⁴In a recent interview, OpenAI CEO Sam Altman said that “the thing that [he] would like to see happen immediately” is the government having “much more insight into what companies like ours are doing, companies that are training above a certain level of capability at a minimum.”

⁵For more on the increasing importance of model evaluations, see (e.g.) Stanford, 2022; ARC, 2023; and OpenAI, 2023.

⁶The UK government whitepaper on AI regulation notes “one way of monitoring the potential impact of LLMs could be by monitoring the amount of compute used to train them, which is much easier to assess and govern than other inputs such as data, or talent. This could involve statutory reporting requirements for models over a certain size.”

⁷Training run reports would share some similarities with “model cards,” a post-release reporting framework developed by Mitchell et al.

⁸For a discussion of several relevant dangerous capabilities, see Shevlane et al, 2023.
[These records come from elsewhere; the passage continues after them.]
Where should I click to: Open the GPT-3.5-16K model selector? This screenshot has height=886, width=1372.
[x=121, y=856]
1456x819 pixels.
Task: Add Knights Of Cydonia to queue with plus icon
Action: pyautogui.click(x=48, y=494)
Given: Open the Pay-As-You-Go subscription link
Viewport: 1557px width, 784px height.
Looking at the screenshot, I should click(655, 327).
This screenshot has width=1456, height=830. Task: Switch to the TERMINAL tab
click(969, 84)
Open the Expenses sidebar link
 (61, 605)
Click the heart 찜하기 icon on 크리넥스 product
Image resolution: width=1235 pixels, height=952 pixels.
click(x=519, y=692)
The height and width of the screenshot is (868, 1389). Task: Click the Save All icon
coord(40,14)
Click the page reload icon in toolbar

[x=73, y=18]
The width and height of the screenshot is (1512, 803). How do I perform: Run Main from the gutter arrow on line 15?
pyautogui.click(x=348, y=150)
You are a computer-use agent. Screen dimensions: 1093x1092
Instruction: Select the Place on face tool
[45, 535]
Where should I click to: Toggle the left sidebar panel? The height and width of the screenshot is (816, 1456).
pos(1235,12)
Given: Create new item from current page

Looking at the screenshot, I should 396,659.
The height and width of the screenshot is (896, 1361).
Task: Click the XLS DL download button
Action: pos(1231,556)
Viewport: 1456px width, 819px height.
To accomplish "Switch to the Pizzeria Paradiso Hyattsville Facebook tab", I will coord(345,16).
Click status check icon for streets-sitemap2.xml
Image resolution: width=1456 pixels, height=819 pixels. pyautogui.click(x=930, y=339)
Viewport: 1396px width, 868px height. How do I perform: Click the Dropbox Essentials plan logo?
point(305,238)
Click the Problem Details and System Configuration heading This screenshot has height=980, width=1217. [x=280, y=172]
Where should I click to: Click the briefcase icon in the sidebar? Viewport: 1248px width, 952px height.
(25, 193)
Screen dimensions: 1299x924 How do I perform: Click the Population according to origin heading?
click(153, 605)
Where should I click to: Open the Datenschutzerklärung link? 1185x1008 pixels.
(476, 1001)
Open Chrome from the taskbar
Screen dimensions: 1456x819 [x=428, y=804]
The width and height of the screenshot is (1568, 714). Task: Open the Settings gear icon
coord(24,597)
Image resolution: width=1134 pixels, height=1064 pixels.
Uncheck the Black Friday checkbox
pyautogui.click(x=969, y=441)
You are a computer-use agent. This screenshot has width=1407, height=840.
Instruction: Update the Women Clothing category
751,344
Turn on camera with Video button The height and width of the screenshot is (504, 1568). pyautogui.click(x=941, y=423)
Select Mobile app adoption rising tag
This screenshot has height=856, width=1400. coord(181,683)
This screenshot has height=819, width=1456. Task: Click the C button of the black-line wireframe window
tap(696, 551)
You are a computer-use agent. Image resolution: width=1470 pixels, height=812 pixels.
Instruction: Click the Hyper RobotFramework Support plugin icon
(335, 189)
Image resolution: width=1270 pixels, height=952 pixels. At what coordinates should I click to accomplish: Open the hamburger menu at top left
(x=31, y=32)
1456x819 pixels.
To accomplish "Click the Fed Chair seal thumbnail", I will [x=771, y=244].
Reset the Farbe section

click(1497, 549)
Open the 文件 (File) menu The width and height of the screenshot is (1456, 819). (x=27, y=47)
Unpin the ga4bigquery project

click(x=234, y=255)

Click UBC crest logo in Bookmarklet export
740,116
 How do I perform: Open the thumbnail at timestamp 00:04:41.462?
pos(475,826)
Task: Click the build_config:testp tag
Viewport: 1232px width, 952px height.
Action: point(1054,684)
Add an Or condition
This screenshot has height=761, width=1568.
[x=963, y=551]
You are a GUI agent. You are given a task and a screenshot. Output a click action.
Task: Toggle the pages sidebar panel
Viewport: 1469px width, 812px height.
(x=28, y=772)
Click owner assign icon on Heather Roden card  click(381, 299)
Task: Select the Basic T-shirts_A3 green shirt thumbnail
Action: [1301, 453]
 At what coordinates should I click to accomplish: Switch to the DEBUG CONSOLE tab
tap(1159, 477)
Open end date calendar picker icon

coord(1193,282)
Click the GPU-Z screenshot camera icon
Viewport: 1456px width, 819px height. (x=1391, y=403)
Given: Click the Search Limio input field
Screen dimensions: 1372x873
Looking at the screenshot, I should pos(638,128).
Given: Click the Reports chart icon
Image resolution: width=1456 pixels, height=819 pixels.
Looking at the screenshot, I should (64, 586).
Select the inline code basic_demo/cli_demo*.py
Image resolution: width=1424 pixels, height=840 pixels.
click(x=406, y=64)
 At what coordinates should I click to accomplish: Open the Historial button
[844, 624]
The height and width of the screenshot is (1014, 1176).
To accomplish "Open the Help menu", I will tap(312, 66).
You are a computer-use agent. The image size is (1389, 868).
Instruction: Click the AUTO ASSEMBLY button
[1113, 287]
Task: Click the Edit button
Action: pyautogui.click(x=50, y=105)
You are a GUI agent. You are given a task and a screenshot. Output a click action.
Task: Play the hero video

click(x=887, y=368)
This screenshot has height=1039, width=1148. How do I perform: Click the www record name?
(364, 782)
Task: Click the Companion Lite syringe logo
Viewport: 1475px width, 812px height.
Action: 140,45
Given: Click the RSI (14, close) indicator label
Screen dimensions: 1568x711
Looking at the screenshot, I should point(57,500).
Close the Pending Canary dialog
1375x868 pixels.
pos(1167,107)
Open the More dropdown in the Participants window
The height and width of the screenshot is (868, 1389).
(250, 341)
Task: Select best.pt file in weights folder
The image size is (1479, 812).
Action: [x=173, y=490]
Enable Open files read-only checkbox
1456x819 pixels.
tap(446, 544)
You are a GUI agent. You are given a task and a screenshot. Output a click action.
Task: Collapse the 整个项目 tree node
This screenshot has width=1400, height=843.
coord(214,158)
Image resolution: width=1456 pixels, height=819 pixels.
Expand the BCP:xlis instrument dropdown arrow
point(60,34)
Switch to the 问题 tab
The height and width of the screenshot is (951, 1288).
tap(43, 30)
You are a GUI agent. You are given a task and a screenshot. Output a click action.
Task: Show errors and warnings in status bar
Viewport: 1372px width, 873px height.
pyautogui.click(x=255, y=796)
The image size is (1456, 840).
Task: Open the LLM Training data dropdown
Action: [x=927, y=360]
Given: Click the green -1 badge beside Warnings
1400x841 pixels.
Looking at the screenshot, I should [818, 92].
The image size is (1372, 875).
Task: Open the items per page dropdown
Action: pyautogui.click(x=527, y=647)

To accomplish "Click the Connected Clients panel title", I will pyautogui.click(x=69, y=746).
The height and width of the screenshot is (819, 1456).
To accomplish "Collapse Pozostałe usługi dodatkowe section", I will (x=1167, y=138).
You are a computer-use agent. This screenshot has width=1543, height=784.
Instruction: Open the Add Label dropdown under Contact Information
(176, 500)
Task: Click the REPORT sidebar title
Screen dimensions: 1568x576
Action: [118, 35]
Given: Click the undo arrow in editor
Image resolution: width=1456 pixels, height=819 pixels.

⁹To better understand the climate impacts of models, it may also be useful to directly report the energy requirements for training and running the models (e.g. in Watts-hours).

¹⁰Including organisations such as the Alan Turing Institute, Oxford Internet Institute, or the Centre for the Governance of AI.

¹¹This protocol could look similar to the United States’ Cybersecurity and Infrastructure Security Agency’s Traffic Light Protocol.

¹²Additionally, mandatory or redundant information-sharing may reduce the amount and quality of information shared by program participants. This information-sharing proposal only suggests voluntary reporting by labs, to a single body, in part to reduce the reporting burden. As the program grows, it could be important for officials to ensure that labs do not face identical information-sharing requests from multiple sources.